──────── PAGE ────────
Type to search

Immobilier Immobilier & Construction

Philippe de Beer : «Les ‘smart cities’ ne sont pas de futurs ‘ghettos’ pour une classe aisée»

Share
Philippe de Beer : «Les ‘smart cities’ ne sont pas de futurs ‘ghettos’ pour une classe aisée» | business-magazine.mu

Le directeur de Park Lane Properties brosse un tableau encourageant concernant le secteur de l’immobilier et de la construction pour la période 2017- 2019. «La machine s’est mise en marche, dit-il, et les chiffres le montrent».

BUSINESSMAG. Croyez-vous en une amélioration de la situation dans le secteur de l’immobilier et de la construction cette année ?

Je pense qu’on ne peut y croire qu’en se basant sur des constatations et des faits. Une chose est certaine : la machine s’est déjà mise en marche et les chiffres le montrent. L’institut des statistiques annonce une hausse de 5,7 % de l’investissement de 2015 à 2016 après plusieurs années de contraction. Il est indéniable qu’un «feel good factor» s’est installé dans le secteur de l’immobilier, alimenté par des mesures budgétaires encourageant la classe moyenne à investir dans la pierre et un intérêt toujours existant, voire grandissant, d’acheteurs étrangers pour la destination mauricienne.

BUSINESSMAG. Dans quelle mesure ce «feel good factor» se traduira-t-il dans les faits ?

Des projets publics, mais aussi privés, de plus de Rs 50 milliards sont annoncés pour la période 2017-2019. Certains verront le jour, d’autres non, je pense qu’il faut s’y attendre. On nous parle de Rs 26 milliards de projets octroyés pour cette année, Rs 30 milliards pour 2018 et Rs 27 milliards pour 2019, sans compter le démarrage des projets qui ont déjà reçu l’aval du Board of Investment (BoI) ou d’autres organismes régulateurs.

Si l’investissement privé a progressé d’au moins 6,2 % en termes réels en 2016 après une baisse de 7,6 % enregistrée en 2015, on ne peut s’attendre qu’à une meilleure progression en 2017. En effet, de nombreux projets conçus pour profiter des mesures incitatives des deux derniers Budgets sortent maintenant sur le marché, d’autres sont déjà en pleine phase de commercialisation et démarreront cette année. De grands chantiers privés vont par ailleurs voir le jour après avoir été retardés en 2016. Il est certain que tout ceci aura une incidence très positive sur le secteur du BTP (bâtiment et travaux publics) qui montre déjà une progression positive avec une croissance attendue de 7 % en 2017, après avoir enregistré des résultats négatifs depuis la fin de l’année 2010.

BUSINESSMAG. Et en ce qu’il s’agit des chantiers publics ?
──────── DONNÉES FOURNIES ────────
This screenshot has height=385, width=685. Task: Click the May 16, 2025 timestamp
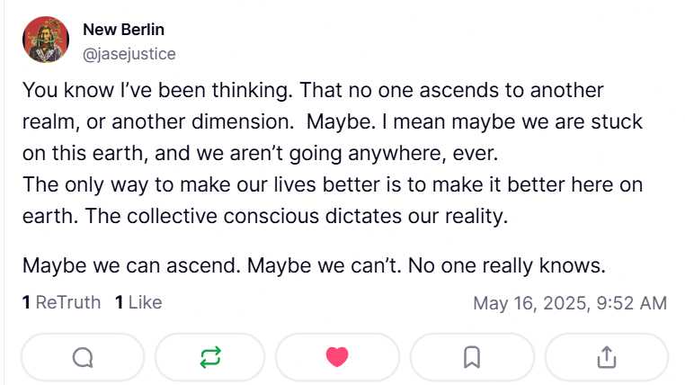click(x=569, y=303)
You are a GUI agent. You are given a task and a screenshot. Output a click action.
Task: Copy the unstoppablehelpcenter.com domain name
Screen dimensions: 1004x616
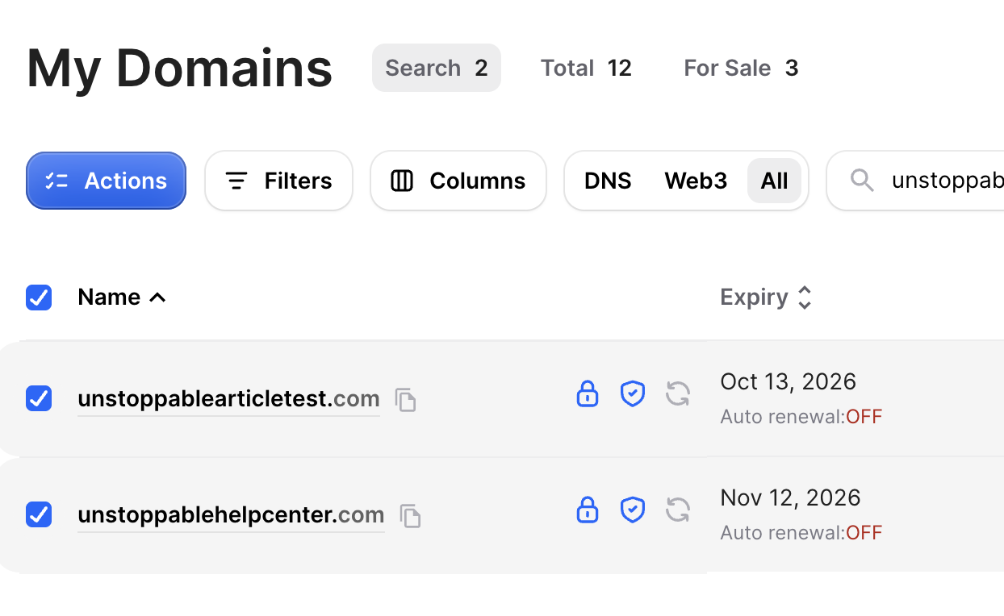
────────
-- TRAVAIL À FAIRE --
1. Recopiez le passage de l'entretien qui commence à «BUSINESSMAG. Croyez-vous en» et se termine à «les faits ?», en substituant «climat de confiance» à «feel good factor».
2. Reprenez l'entretien sur l'immobilier et la construction à Maurice à la suite de la dernière phrase.
Les lignes n'interviennent pas dans ce travail.

-- LES RÉPONSES --
1.
BUSINESSMAG. Croyez-vous en une amélioration de la situation dans le secteur de l’immobilier et de la construction cette année ?

Je pense qu’on ne peut y croire qu’en se basant sur des constatations et des faits. Une chose est certaine : la machine s’est déjà mise en marche et les chiffres le montrent. L’institut des statistiques annonce une hausse de 5,7 % de l’investissement de 2015 à 2016 après plusieurs années de contraction. Il est indéniable qu’un «climat de confiance» s’est installé dans le secteur de l’immobilier, alimenté par des mesures budgétaires encourageant la classe moyenne à investir dans la pierre et un intérêt toujours existant, voire grandissant, d’acheteurs étrangers pour la destination mauricienne.

BUSINESSMAG. Dans quelle mesure ce «climat de confiance» se traduira-t-il dans les faits ?

2.
Les chantiers publics concernent principalement la décongestion routière - nouvelles routes d’accès à certaines régions, «bypass», «link roads», réhabilitation ou entretien de routes existantes - ou les logements sociaux et on peut les qualifier de «tout à fait réalisables». Le Metro Express est sans doute un des grands chantiers publics qui font couler le plus d’encre en ce moment et qui suscitent le plus de doutes. L’on s’interroge par rapport au risque économique qu’il représente, à son poids financier pour les années à venir ou encore à sa profitabilité. Mais ces deux ou trois prochaines années s’annoncent certainement plus positives pour l’immobilier et la construction que les années passées.

BUSINESSMAG. Vous semblez faire abstraction des «smart cities»… Quel regard portez-vous sur ces villes en devenir ?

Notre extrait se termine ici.